HBO's epic miniseries Chernobyl is quickly gaining fans around the world, including in Iran, where an adviser to President Hassan Rohani has suggested that it carries lessons for political leaders.
The five-part series has been widely praised for its dramatization of the world's worst civilian nuclear disaster, including portrayals of victims sacrificing themselves to prevent an even greater catastrophe following an explosion at the Soviet-built power plant in 1986.
The adviser, Hesamedin Ashena, who also heads the presidential research arm known as the Center For Strategic Studies, on June 4 highlighted the joint U.S./U.K. production's central theme -- "What is the cost of lies?" -- and said "those in politics and government" could learn from that "mind-boggling question."
Ashena did not elaborate.
He appeared to have Iranian politicians in mind, since he posted his tweet in Persian. Ashena routinely tweets in English when directing his comments toward Westerners.
In a separate tweet, he shared an HBO promotional image for Chernobyl.
The show appears to be reaching Iranians who, despite restrictions that include tough Internet filtering and censorship as well as U.S. financial sanctions, are usually quick to access the latest Hollywood and Western movies and TV series.
Several episodes have already appeared online dubbed or subtitled into Persian.
When asked by another Twitter user whether he had downloaded the series or has an HBO subscription, Ashena cited the Filimo.com portal, a video-on-demand app that makes Iranian and Western movies and TV shows available to customers.
Not Often Discussed
There has been little public debate within Iran's state or semiofficial media about the safety of the country's nuclear facilities, although some Iranians have used open letters, blogs, and social media to question the need for a nuclear program or warn about the potential health or environmental risks of nuclear energy.
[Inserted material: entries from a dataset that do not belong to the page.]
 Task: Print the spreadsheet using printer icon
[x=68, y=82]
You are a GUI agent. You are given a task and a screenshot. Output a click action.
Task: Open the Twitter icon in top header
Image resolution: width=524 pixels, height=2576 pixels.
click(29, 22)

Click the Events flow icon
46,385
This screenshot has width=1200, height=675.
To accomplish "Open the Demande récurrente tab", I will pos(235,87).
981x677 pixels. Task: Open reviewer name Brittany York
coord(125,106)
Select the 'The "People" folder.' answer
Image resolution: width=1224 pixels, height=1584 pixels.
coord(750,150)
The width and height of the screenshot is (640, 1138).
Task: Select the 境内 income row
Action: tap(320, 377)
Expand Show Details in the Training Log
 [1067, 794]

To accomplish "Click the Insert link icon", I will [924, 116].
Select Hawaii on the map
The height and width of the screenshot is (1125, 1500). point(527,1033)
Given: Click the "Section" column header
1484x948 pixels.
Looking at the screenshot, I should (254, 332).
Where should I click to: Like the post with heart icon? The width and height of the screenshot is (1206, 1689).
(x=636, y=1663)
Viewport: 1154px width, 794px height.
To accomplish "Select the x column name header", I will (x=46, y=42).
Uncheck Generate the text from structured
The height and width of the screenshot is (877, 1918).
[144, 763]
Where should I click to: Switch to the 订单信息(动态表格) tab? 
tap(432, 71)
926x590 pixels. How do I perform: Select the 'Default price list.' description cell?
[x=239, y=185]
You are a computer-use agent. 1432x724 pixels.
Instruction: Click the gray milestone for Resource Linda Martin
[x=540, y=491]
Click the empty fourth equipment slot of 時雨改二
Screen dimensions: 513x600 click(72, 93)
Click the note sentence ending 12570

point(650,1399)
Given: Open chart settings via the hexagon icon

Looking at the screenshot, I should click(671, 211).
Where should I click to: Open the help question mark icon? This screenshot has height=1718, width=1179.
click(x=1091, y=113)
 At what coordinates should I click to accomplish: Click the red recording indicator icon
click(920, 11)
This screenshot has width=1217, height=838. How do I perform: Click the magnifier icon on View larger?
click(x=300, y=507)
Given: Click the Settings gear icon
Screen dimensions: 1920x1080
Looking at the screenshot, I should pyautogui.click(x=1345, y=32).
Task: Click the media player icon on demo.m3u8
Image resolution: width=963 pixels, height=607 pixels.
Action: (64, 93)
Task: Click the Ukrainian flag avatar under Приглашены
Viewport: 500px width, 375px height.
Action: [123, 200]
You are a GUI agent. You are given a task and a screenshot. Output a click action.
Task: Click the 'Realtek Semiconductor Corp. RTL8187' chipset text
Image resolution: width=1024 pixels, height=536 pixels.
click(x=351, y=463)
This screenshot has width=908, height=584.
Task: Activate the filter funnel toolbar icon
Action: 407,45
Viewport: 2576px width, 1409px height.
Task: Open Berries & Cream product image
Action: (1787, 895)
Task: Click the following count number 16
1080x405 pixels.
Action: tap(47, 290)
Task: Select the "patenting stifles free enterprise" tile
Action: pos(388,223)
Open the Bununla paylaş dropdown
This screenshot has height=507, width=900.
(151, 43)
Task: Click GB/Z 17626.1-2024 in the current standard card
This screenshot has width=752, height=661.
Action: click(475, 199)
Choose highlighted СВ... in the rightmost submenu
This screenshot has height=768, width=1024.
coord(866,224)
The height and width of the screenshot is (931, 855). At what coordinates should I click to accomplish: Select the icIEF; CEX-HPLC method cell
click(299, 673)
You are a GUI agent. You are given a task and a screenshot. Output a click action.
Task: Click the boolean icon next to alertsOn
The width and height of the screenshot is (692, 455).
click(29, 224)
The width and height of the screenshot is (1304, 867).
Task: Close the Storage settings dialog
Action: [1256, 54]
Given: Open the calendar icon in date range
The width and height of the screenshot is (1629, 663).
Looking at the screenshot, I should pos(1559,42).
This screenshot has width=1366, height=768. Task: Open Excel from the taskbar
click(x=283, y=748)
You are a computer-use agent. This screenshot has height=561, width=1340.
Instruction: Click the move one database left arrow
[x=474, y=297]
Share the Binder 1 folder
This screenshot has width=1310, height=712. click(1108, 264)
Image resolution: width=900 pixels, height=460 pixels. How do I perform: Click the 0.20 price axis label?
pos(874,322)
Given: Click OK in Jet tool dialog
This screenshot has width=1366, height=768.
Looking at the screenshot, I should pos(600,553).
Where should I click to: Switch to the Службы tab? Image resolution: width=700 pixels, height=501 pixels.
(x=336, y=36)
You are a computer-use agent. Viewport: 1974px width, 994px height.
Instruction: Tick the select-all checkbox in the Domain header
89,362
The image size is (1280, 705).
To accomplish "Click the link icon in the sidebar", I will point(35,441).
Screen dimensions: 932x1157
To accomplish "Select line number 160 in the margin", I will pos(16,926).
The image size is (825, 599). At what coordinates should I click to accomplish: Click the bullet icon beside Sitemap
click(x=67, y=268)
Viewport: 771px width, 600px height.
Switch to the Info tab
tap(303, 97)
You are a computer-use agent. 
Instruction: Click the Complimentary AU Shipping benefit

In 2012, comments by an Iranian health official who had expressed concerns about nuclear health hazards and suggested that there had been "accidents" at one of the country's nuclear sites were quickly removed from the website of a semiofficial news agency.
Iranian officials have said their facilities have been designed and built based on the latest state-of-the-art technology and don't pose a threat to the environment or people.
They have also maintained that the Russian-built Bushehr nuclear reactor that went online in southern Iran in 2011 is safe and build to withstand earthquakes up to magnitude 8. Earthquakes are a frequent occurrence in Iran.
HBO's miniseries appeared to rekindle a debate about nuclear safety among Iranians.
"If this happens in Iran, would our health system be ready to handle so many irradiated patients?" a user who claims to be a physician tweeted from Tehran.
In a reference to Iranian defiance at Western criticism of its contentious nuclear program, the same user reminded those who repeat the state-promoted slogan of "nuclear energy is our absolute right" not to forget Chernobyl.
The HBO miniseries has shone a bright light on Soviet attempts to cover up the scale of the Chernobyl disaster.
Some Iranians on social media said that scenario was all too familiar for Iranians living in an ideologically driven system that frequently silences critics under the pretext of national security or to avoid grim accounts of life in Iranian society.
Iran has steadfastly insisted its nuclear efforts are strictly for civilian purposes, but the U.S. and other governments as well as the International Atomic Energy Agency (IAEA) have accused Tehran of duplicity and stonewalling about its nuclear activities.
International fears that Iran was seeking a nuclear bomb-making capability led to a deal between world powers and Tehran in 2015 that the United States has since abandoned in favor of renewed sanctions and other economic and diplomatic pressure.